To jest oczywiscie dla openrc, z baselayout1 Ci nie pomoge, nie uzywalem go od kilku lat.

Zmiana nazwa skryptow to nie jest dobry pomysl, przy aktualizacji pakietow ktore zawieraja te skrypty dorzuci Ci je, ze starymi nazwami.

----------

## blendermen

Dzięki za info.

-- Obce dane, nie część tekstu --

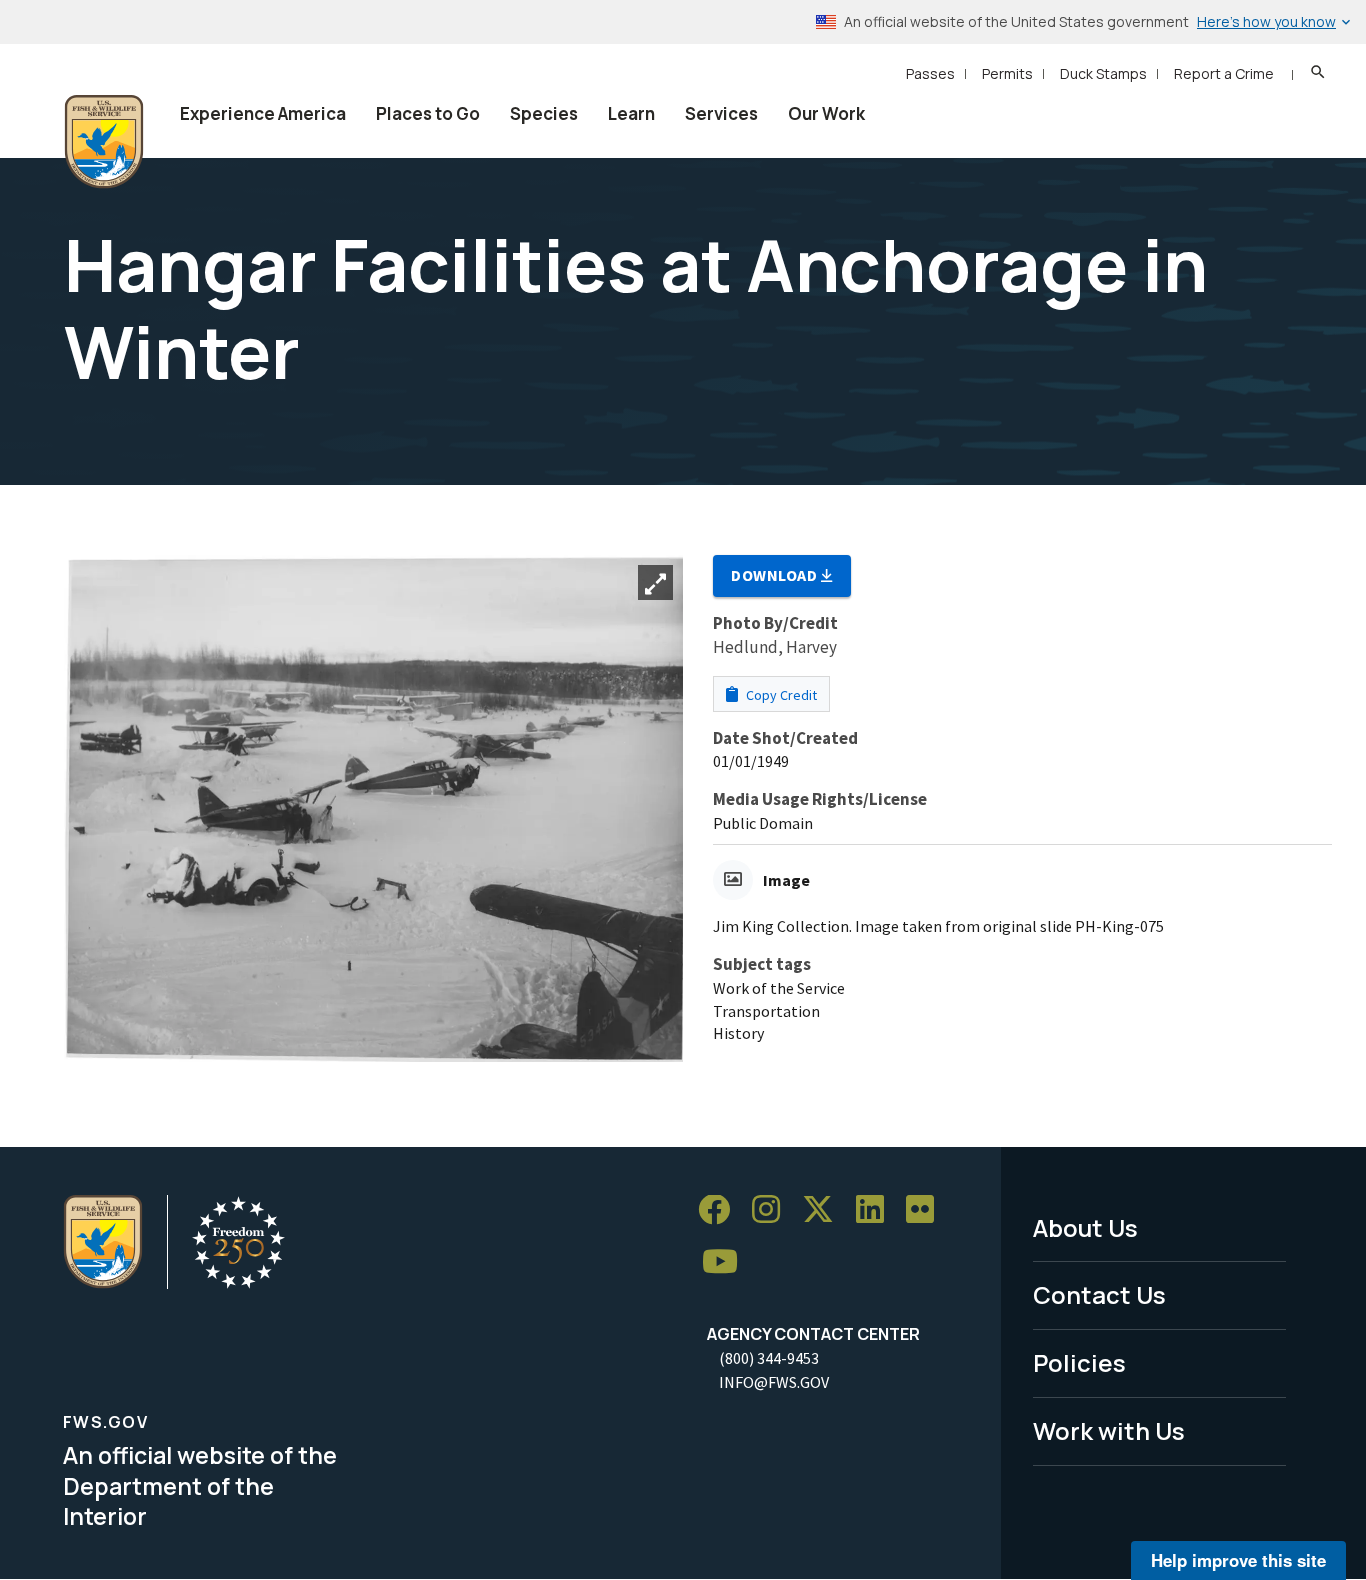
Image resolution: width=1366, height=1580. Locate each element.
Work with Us (1109, 1430)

Zaraz biorę się za czytanie jak przejść na openrc :p 

Wpadłem jeszcze na pomysł żeby usunąć xdm z default a wrzucić go do boot i teraz jest o wiele szybciej ale może być jeszcze szybciej z openrc :p

Pozdrawiam

----------

## Kajan

Wczoraj podczepiono na głównej http://www.gentoo.org/news/20110505-openrc.xml

Pozdrawiam

----------

## Garrappachc

 *Kajan wrote:*   

> Wczoraj podczepiono na głównej http://www.gentoo.org/news/20110505-openrc.xml

 

Dotyczy to także ~arch?

Co do kolejności procesów, obczaj sobie katalog /etc/runlevels/. Uruchamianie xdm za wcześnie może być niebezpiecznie, np. kiedyś go sobie ustawiłem tak, że się ładował przed wczytanie klawiatury. Poczytaj sobie o readahead i prelink, genialna sprawa. U mnie to przyspieszyło wczytywanie programów wieeeelokrotnie. Podobno wyniki są różne, u mnie akurat to była przepaść.

----------

## Dagger

Osobiscie uzywam systemd - tam nie ma takich problemow. Wszystko startuje w tym samym czasie.

----------